Instructions to follow – After going through the data, give the number of lines that contain the word "Click" as your sole answer.

Extracted records –

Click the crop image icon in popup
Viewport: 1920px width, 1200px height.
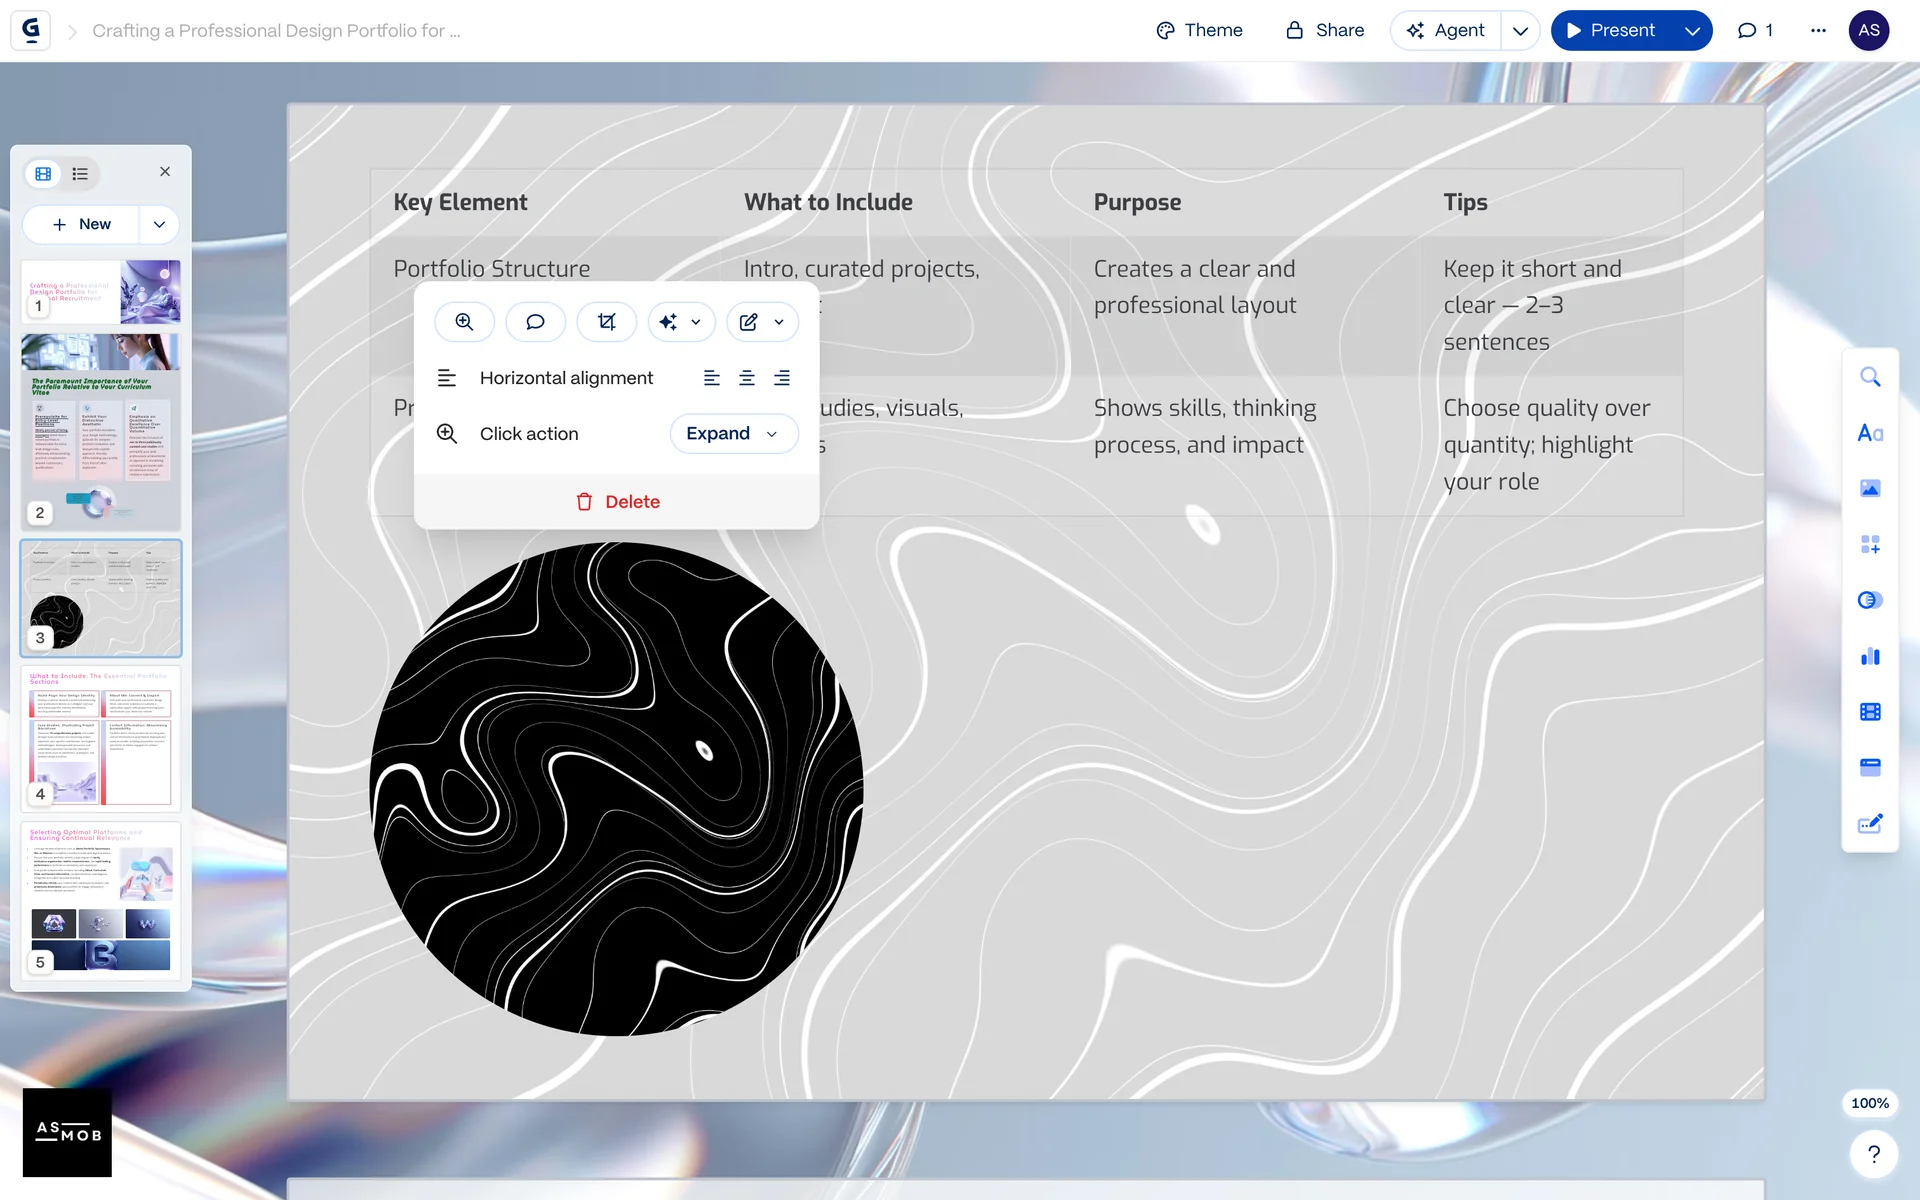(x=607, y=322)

--

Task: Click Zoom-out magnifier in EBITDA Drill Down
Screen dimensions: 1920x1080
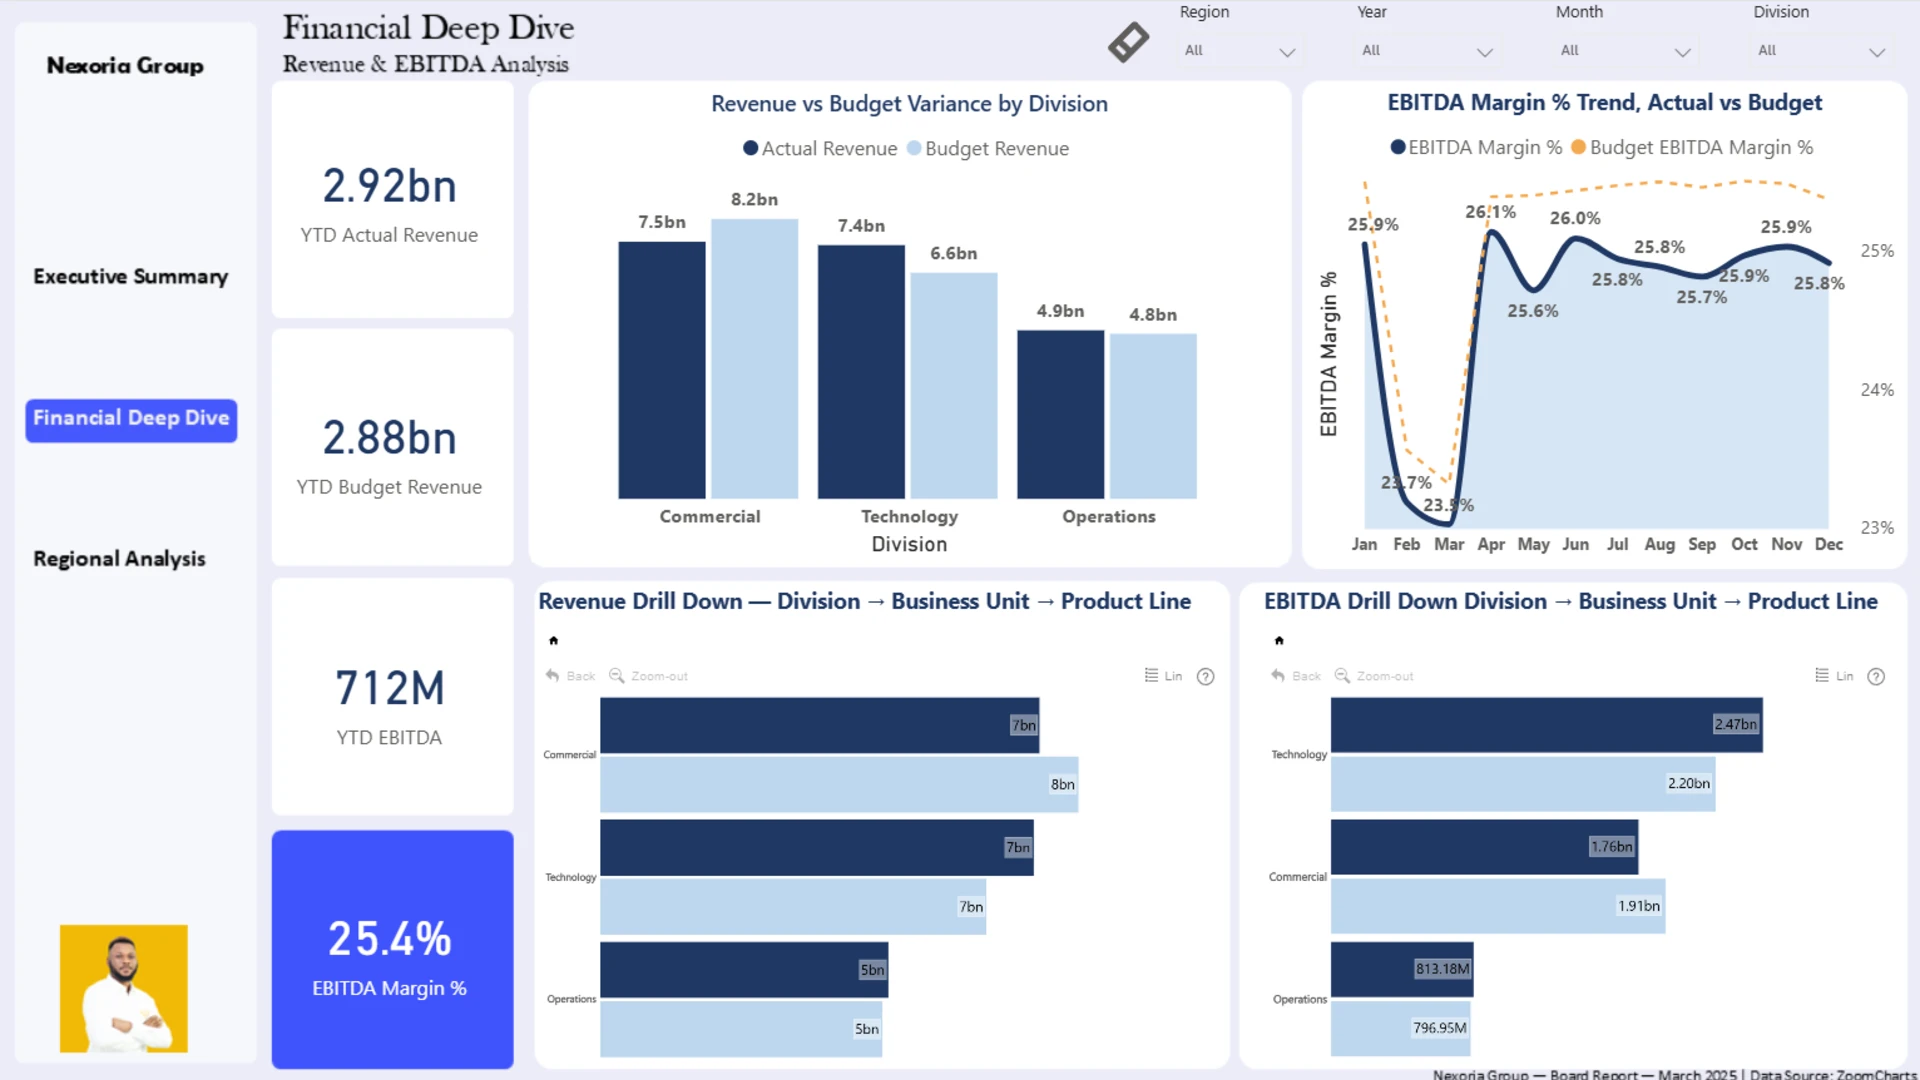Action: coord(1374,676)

---

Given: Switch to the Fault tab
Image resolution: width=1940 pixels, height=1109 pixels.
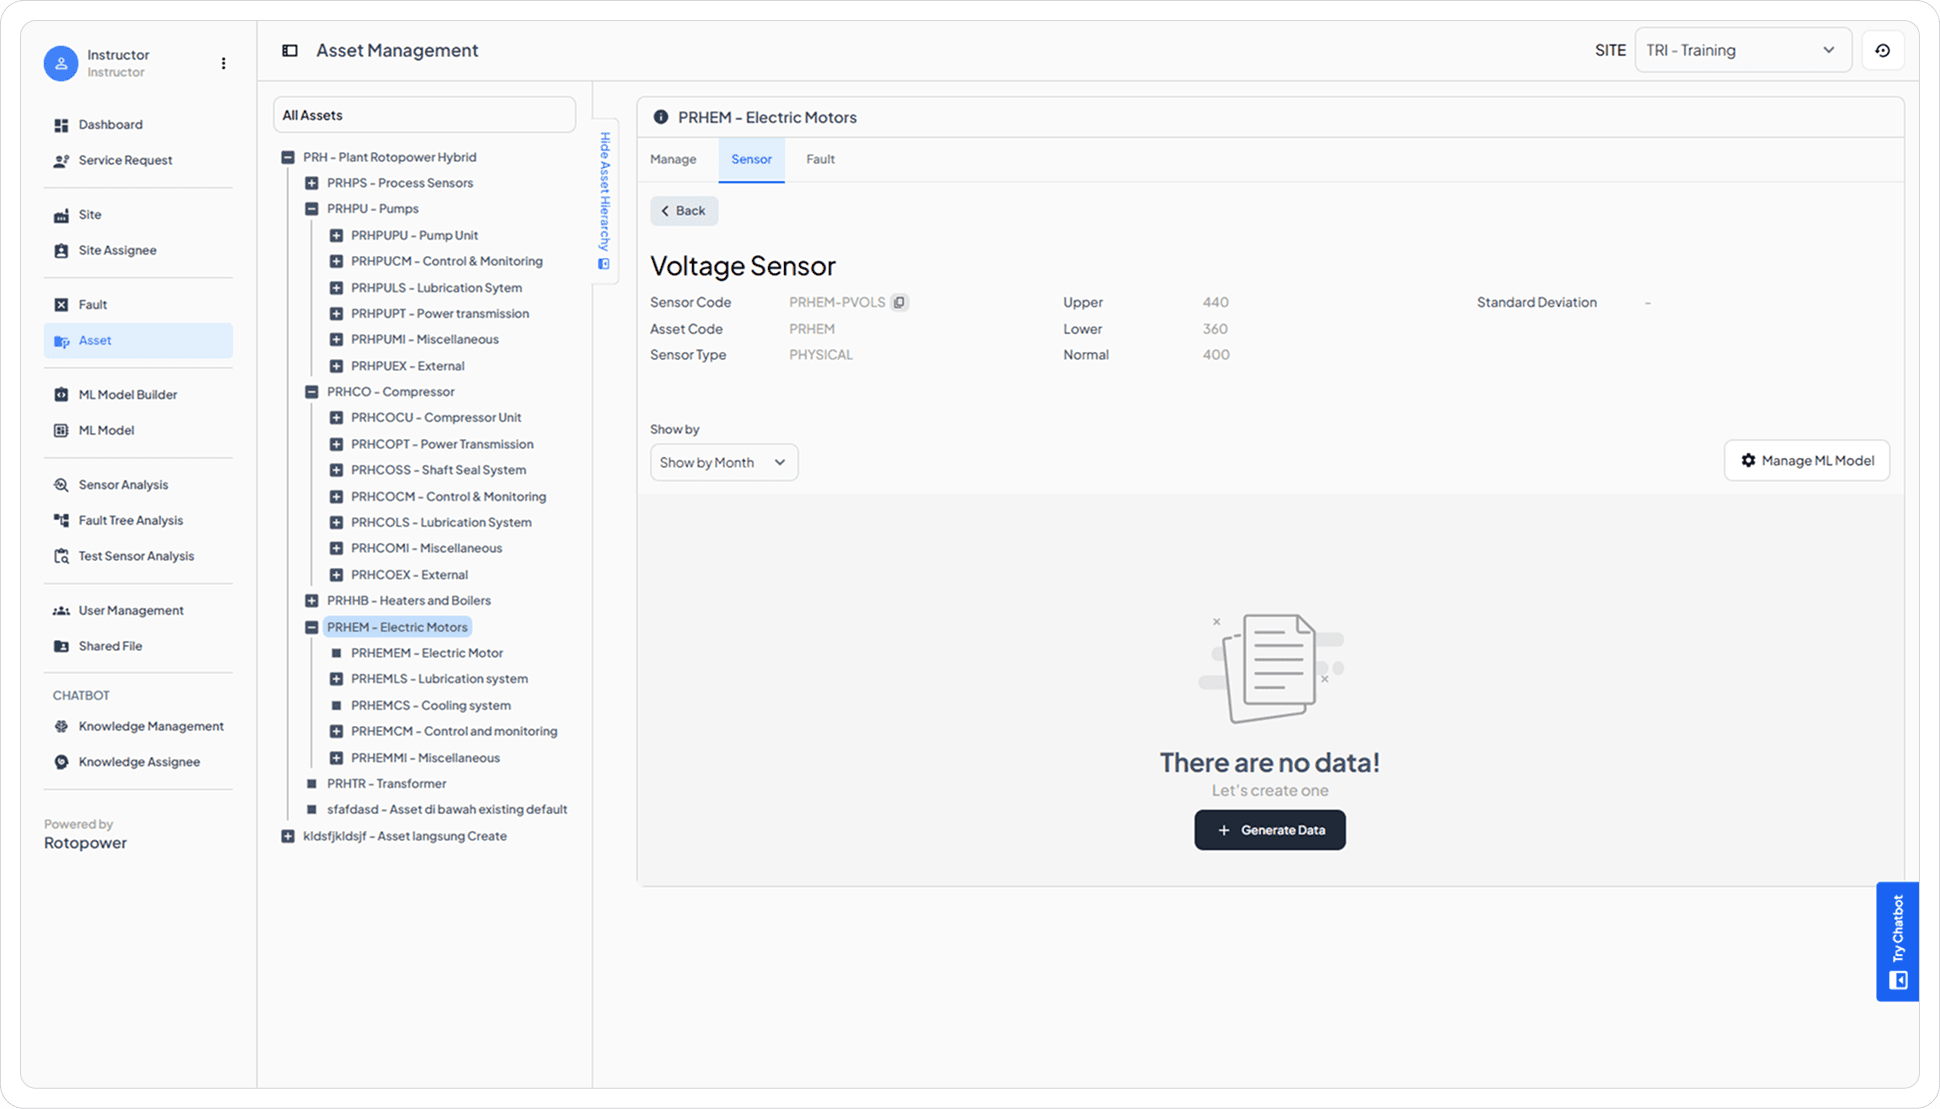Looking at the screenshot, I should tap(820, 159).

Output for this task – 2